First we write the second wave so that the common factor $$k(x-vt)$$ is explicit:

$$y_2 = A_2 \sin\!\bigl[k(x-vt) + kx_0 \bigr].$$

This shows that the phase difference $$\phi$$ between the two waves is simply the quantity $$k x_0$$,

$$\phi = k x_0.$$

Let us compute this phase difference numerically.
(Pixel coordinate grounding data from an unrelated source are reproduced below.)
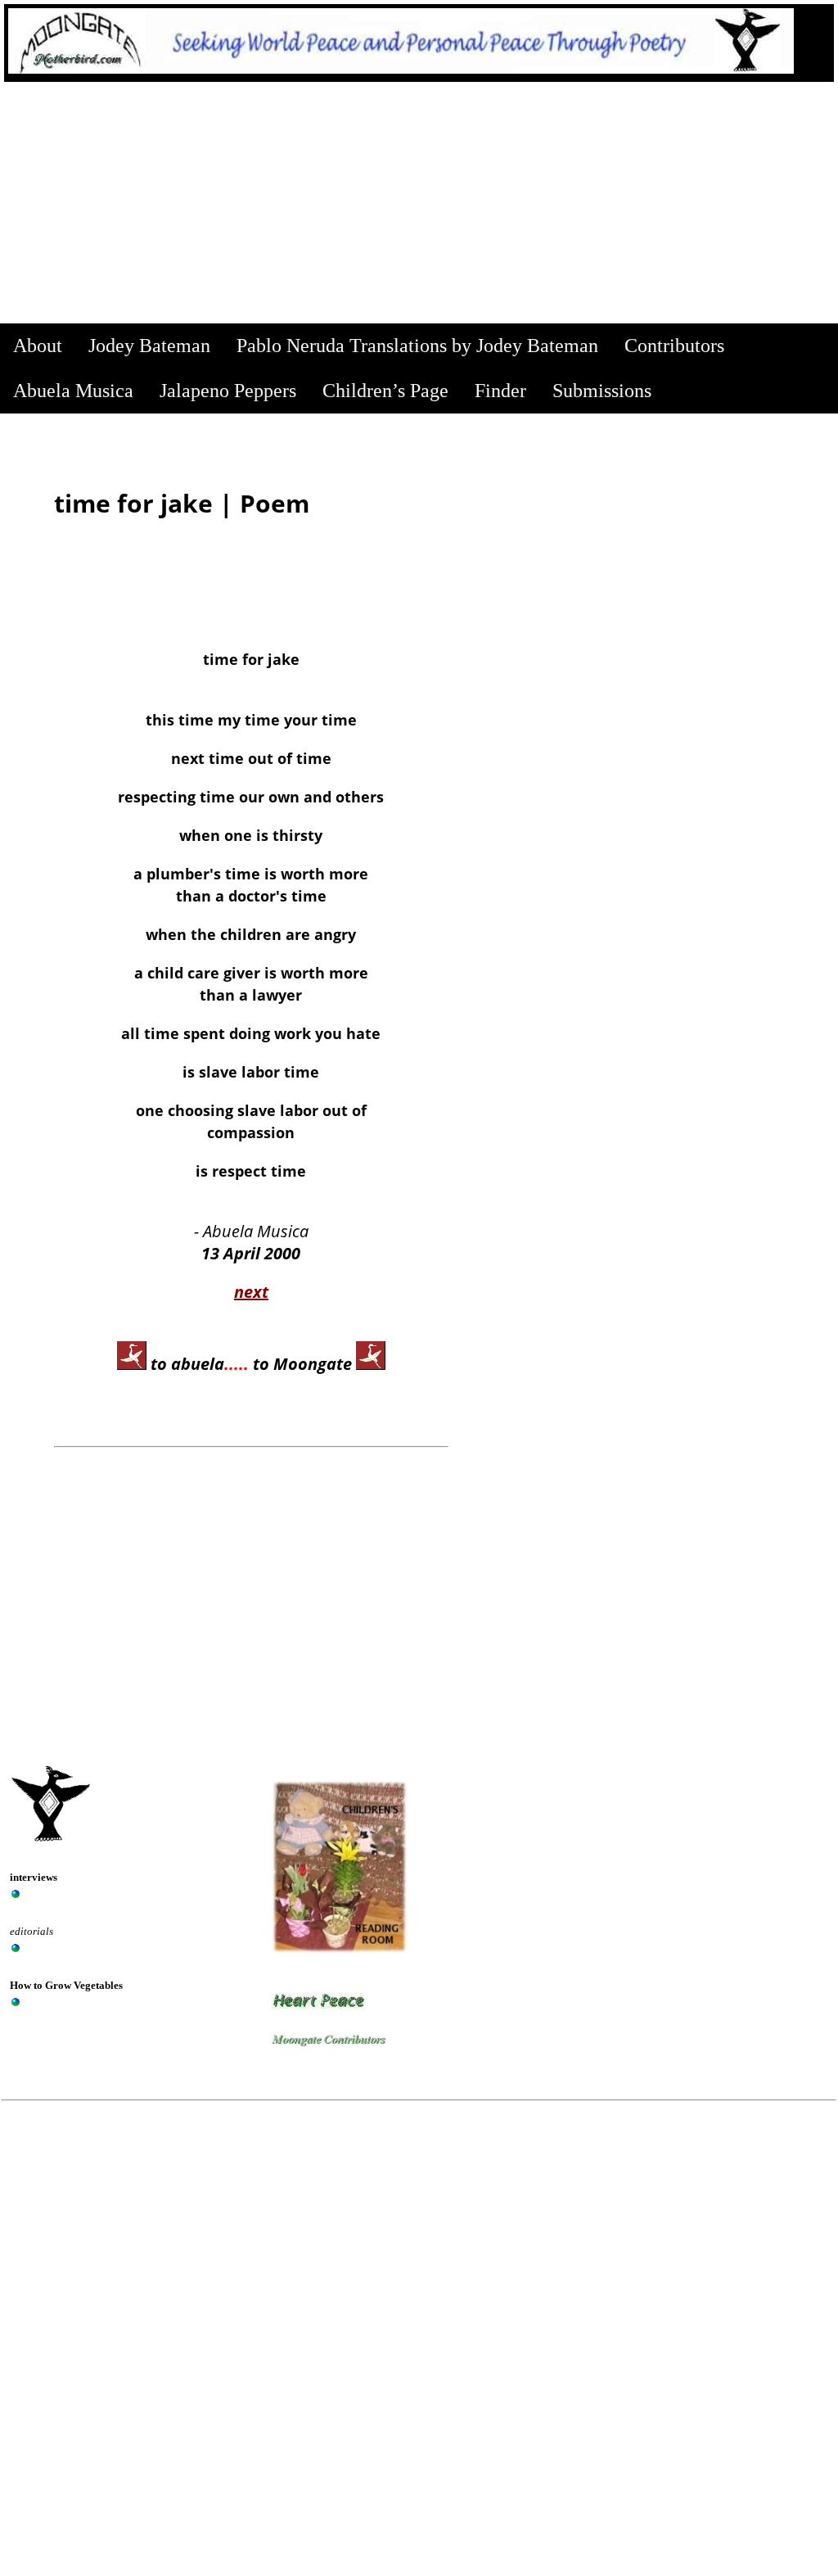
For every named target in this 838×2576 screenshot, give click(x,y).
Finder (500, 390)
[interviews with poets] (15, 1894)
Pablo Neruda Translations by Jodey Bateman (417, 345)
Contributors (674, 345)
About (37, 345)
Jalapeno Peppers (228, 390)
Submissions (601, 390)
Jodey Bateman (149, 345)
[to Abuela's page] (131, 1364)
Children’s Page (385, 390)
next (251, 1292)
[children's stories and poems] (15, 1948)
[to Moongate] (370, 1364)
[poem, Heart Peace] (319, 2004)
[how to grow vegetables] (15, 2002)
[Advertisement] (419, 204)
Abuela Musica (73, 390)
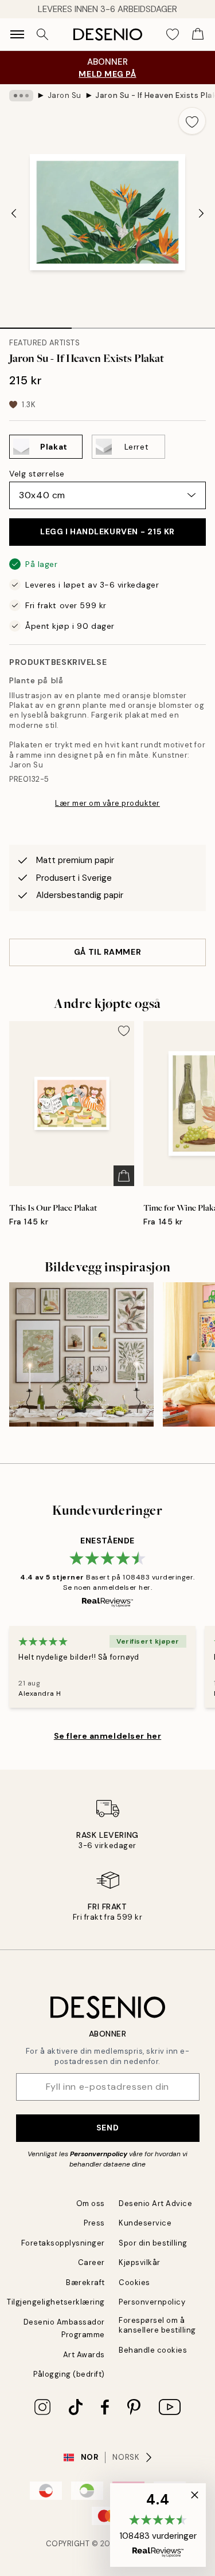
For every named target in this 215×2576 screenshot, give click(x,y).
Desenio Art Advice (155, 2203)
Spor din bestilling (153, 2243)
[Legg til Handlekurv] (124, 1175)
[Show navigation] (17, 34)
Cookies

Both $$k$$ and $$x_0$$ are in centimetre units, so we may multiply directly:

$$\phi = k x_0 = (6.28 \,\text{cm}^{-1})(3.5 \,\text{cm}) = 21.98 \text{ rad}.$$

The number 21.98 rad is awkward, so we reduce it with the identity $$\cos(\theta + 2\pi n) = \cos\theta$$. Observe that

$$21.98 \text{ rad} \approx 6.28 \times 3.5 = 2\pi \times 3.5 = 7\pi.$$

Hence

$$\phi \approx 7\pi \text{ rad}.$$

Because $$\cos(7\pi) = \cos(\pi \times 7) = (-1)^7 = -1,$$ the exact cosine of the phase difference is

$$\cos\phi = -1.$$

The resultant displacement $$y$$ is obtained by direct addition, $$y = y_1 + y_2$$, and it is again a sine function with the same angular factor $$k(x-vt)$$ but with a new amplitude $$A_R$$. The formula for the amplitude produced by adding two collinear simple harmonic motions of the same frequency is

$$A_R^2 = A_1^2 + A_2^2 + 2 A_1 A_2 \cos\phi.$$

We now substitute the known numbers:

$$A_R^2 = (12)^2 + (5)^2 + 2(12)(5)\cos\phi.$$

Since $$\cos\phi = -1$$, the last term becomes negative:

$$A_R^2 = 144 + 25 + 2(12)(5)(-1).$$

Compute each piece step by step:

$$144 + 25 = 169,$$

$$2(12)(5) = 120,$$

so

$$A_R^2 = 169 - 120 = 49.$$

Taking the positive square root gives the magnitude of the resultant amplitude:

$$A_R = \sqrt{49} = 7 \text{ mm}.$$

Hence, the correct answer is Option 7.